In an old house there is a certain amount of excitement when you do demolition because you never know what you are going to find. We have a box of “finds” and have even framed a few up. The underside of our first floor was “insulated” with newspaper in 1900 (in our case the Philadelphia Inquirer). The pieces are pretty fragile but mostly still legible. Here are a couple of our favorites from this weekend:
This photos is of an article about Ben Franklin’s grave. “Practically neglected and forgotten for 116 years, the unpretentious tomb of Benjamin Franklin” at Christ Church graveyard in Philadelphia was redone and “bedecked” (what a good word). I find this very interesting as Ben’s tomb is still a favorite site for visitors today.
This weekend we made our way to the front of the basement (under the Living Room) on our ongoing project to remove all the old 1970s paneling and walls and we (mostly Mr. S.) removed the last major walls in our demolition project. This meant that we had to get a second Bagster for the debris, but it was totally worth it because the satisfaction of getting all the old walls out is hard to beat.

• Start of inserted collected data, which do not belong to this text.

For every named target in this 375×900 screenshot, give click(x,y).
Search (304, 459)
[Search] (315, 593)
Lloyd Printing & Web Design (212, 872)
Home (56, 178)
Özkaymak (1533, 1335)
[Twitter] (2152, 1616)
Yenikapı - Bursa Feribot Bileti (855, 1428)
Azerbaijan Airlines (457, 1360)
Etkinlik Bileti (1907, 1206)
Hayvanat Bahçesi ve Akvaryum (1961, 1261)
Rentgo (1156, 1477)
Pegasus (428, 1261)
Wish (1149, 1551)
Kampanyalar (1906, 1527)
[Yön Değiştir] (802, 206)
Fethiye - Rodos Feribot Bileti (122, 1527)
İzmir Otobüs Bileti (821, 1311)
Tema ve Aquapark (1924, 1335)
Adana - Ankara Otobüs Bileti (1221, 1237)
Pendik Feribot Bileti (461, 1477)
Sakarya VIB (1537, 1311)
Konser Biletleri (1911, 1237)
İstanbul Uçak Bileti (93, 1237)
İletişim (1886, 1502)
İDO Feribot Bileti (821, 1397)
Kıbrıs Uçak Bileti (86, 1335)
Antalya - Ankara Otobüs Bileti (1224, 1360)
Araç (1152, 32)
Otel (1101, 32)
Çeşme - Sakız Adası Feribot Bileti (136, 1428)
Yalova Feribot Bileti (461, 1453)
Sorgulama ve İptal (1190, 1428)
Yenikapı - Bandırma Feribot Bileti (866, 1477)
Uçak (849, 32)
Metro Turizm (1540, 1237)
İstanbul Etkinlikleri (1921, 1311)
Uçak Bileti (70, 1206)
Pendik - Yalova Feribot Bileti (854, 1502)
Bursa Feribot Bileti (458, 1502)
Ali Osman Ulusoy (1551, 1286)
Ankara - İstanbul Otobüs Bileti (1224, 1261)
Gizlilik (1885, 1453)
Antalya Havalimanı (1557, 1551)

We also signed the contract with the company who is going to install a new french drain around the entire perimeter of the basement a special “fabric” over the walls (BQ Basement Systems). They have a pretty long wait list, so it looks like we won’t be able to get this done until January, but in the meantime we still have lots to do. On the current list is:
1. Have our contractor grout the damaged areas on the old stone ruble foundation walls and remove the last wall (behind the washer and dryer)
2. Decide on the shower unit for the bathroom.
3. Rough in for the new bathroom
4. Patch the concrete floor
5. Make some decisions about the locations for future walls for the space.
We also have this crazy idea of creating an opening in one of the brick walls below our brick fireplaces and making a wine cave. I have to talk to my structural engineer about that one (it might cause issues with the shear load on the house).